En effet, ce n’est qu’en 2013 que la Principauté d’Andorre a décidé de mettre en place un système fiscal moderne, avec un impôt sur le revenu. La mise en place d’une convention fiscale est donc parfaitement justifiée aujourd’hui. L’objet d’une telle convention est en effet de définir la résidence fiscale, de fixer les règles permettant de déterminer le lieu d’imposition des revenus perçus dans un État par une personne ou par une entreprise résidant dans un autre État, mais également d’établir des règles permettant d’éliminer toute double imposition.

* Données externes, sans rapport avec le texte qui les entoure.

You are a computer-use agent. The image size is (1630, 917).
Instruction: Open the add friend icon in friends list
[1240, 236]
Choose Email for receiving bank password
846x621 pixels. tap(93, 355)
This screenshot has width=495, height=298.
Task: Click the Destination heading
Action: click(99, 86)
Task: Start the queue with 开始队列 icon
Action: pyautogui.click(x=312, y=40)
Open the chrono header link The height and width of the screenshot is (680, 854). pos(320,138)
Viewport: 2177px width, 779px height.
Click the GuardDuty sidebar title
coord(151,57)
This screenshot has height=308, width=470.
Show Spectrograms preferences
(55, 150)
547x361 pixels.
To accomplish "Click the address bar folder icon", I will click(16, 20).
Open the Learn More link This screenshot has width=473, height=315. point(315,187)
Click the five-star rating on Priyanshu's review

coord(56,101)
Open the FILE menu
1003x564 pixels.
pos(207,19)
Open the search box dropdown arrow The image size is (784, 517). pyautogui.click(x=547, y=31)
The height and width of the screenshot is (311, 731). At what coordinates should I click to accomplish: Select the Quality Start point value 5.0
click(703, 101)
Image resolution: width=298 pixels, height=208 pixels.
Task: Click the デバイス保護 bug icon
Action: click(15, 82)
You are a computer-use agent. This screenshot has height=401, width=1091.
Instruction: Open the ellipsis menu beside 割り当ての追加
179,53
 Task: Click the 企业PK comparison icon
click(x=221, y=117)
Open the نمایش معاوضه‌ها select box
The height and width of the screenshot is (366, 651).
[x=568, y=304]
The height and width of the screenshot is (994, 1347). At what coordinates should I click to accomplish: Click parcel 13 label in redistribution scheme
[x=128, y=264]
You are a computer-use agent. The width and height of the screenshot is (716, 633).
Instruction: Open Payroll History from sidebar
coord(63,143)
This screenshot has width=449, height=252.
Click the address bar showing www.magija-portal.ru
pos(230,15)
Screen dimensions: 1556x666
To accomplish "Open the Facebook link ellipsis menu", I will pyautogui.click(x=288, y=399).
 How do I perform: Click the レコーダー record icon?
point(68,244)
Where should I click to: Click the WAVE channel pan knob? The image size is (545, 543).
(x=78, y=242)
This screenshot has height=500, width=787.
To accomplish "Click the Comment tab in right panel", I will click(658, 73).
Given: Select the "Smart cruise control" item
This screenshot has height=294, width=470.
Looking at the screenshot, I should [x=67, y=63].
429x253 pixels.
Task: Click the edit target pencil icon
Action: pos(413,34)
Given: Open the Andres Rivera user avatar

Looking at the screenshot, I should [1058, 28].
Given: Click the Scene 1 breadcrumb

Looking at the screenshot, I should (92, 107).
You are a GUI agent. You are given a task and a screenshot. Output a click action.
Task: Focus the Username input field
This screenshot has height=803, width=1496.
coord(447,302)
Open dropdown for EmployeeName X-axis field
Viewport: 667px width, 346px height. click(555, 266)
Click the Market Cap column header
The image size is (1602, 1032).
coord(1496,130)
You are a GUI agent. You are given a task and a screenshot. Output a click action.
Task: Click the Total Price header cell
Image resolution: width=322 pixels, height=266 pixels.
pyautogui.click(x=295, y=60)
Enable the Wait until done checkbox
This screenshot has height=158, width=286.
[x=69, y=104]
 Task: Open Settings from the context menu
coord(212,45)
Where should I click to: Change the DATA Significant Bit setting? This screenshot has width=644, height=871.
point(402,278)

Aussi ce texte a-t-il pour vocation de simplifier nos relations fiscales avec la Principauté d’Andorre. Force est de constater que sur l’essentiel, la présente convention est plutôt traditionnelle, et qu’elle est conforme au modèle de l’OCDE. La clause d’élimination des doubles impositions contient les mêmes dispositions que celles qui figurent dans la plupart des autres conventions fiscales signées par la France.
Cependant, le diable se cache souvent dans les détails, et comme l’a observé Claudine Schmid, une lecture plus précise de cette convention permet de constater qu’une clause inopportune s’est glissée en catimini au d du 1. de l’article 25. Celle-ci a bien sûr retenu toute l’attention des parlementaires de l’UMP.
Quel est le problème posé par cette clause ? Cette dernière spécifie que la France peut imposer les personnes physiques de nationalité française résidentes d’Andorre comme si la convention n’existait pas. Ayant siégé vingt ans à la commission des lois, j’avoue trouver cette disposition quelque peu originale : en clair, nous sommes en train de voter un texte dont on pourra faire comme s’il n’existait pas ! C’est une première…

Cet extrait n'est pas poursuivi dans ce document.